--- Reading text ---
····················

# The most underated Vitamin for Depression and Health!



## rezfx (Mar 4, 2016)

*Vitamin D!*

Hey I just want to help some people here by telling you what helped me overcome really bad depression/anxiety and get healthy again.

This is just my personal experience I am not telling you what to do! I am not a doctor, I am just a simple person that did some research and I am telling you my experience with this supplement.

First of all most people have a deficiency in Vitamin D!
This is only a short summary of Vitamin D. I recommend researching it yourself there are tons of information on the importance of this vitamin available!

*Why is Vitamin D important?:*

It activates over a thousand genes in your body. It is important for your immune system. It is needed for bone growth and health. In the USA 45.000 cancer deaths per year are associated with Vitamin D deficiency. Osteoporosis happens because of deficiency. Low Vitamin D is responsible for depression, for example the winter depression most people experience. Vitamin D is also responsibly for normal testosterone production. There are some reports that it even helped their autistic children. If you don't have Vitamin D you don't really live! There are tons of health problems that are related to Vitamin D deficiency. It all could be resolved if people insisted on testing their Vitamin D levels!* It should be the first thing to test to see if the person is actually in LIFE!*

*Why you probably have a Vitamin D deficiency:*

You should probably think about getting your Vitamin D levels checked out if you're not outside A LOT in the summer or if you're not a lifeguard or if you live somewhere where the sun doesn't shine very strong (for example germany). Also sunscreen blocks Vitamin D intake by the sun by 95%, if you're using sunscreen you should take Vitamin D anyway. The doctors all recommend taking low doses of Vitamin D3 if you have a deficiency, some doctors even refuse to test it. If you take for example only a 1.000 IU it will take a lot of time or even YEARS to get to a level of Vitamin D that gets you to a level of about 20-30/ng/ml and people already see tons of health benefits with this low level. Now if such low levels already get so many positive results imagine how it would be if you have a *healthy level of Vitamin D*. You don't really live if you don't have this Vitamin! I experienced it myself most of my life! The recommended dosages by the FDA for Vitamin D3 are way too low, for example 1.000 IU is 1000 micrograms = 1 milligrams = 0.001 grams. They want to make it sound like 1.000 IU is a lot. It does sound a bit like a "conspiracy". They don't want you to know how important this Vitamin is, if everyone would know how important it is most of the hospital visits would cease to exist and the pharma industry would lose billions.

For example, people here in germany have average levels of 8-12ng/ml in the winter and about 24ng/ml in the summer. This is also why most people have depression in the winter and also because the sun doesn't shine very strong even in summer in germany. Life expectancy in cold regions with a weak sun emission is a lot lower, sometimes they only live to 30-40 years.

····················

--- Input data ---
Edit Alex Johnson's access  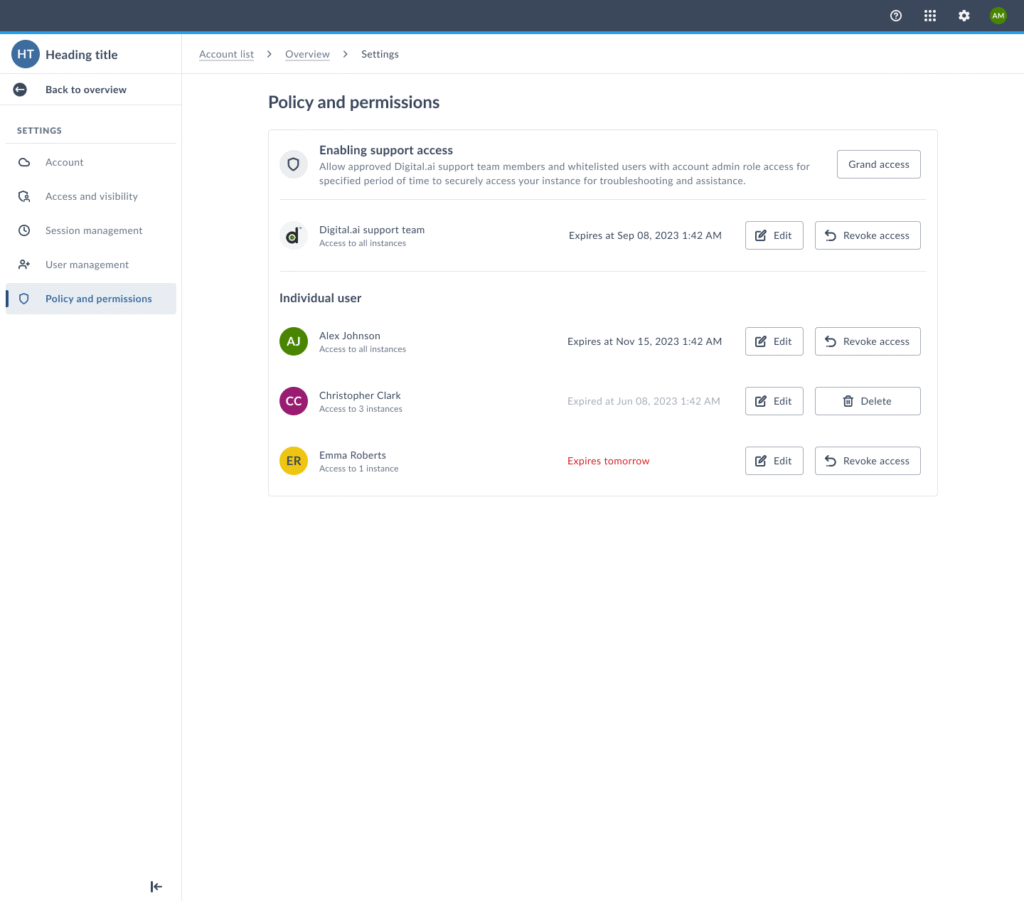(x=773, y=342)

····················

--- Task prompt ---
Continue the forum post on vitamin D and depression from the point where it stops.

--- Answer area ---
*Vitamin D Deficiency:* > 30ng/ml
*Extreme Deficiency*: > 10ng/ml

*Healthy Vitamin D levels:* 50ng/ml-100ng/ml
*Toxic Vitamin D levels:* starts at above 300ng/ml

*How to take Vitamin D3:*

desired level [ng] x bodyweight (kg) x 0,0028 =
how many days to take 50k IU Vitamin D3 per day

Example: 80 x 75 x 0,0028 = 16,8 Days

Take 50.000 IU Vitamin D3 for 17 days, after you are at a healthy level you just need to maintain that level by taking a high dose every 1-2 weeks or so.

*It's important to take Vitamin K2 with it if you're taking a high dose Vitamin D3 supplement!

*I also don't think it matters what Vitamin D3 and K2 supplement you take as long as you're taking enough, look for a cheap supplement online.
*...I can't ensure that your depression is because of low Vitamin D levels but there is a high chance it has to do with it!

There are also a lot of other things that matter like sport, lifestyle, diet but I won't get into this here.

*How Vitamin D helped me...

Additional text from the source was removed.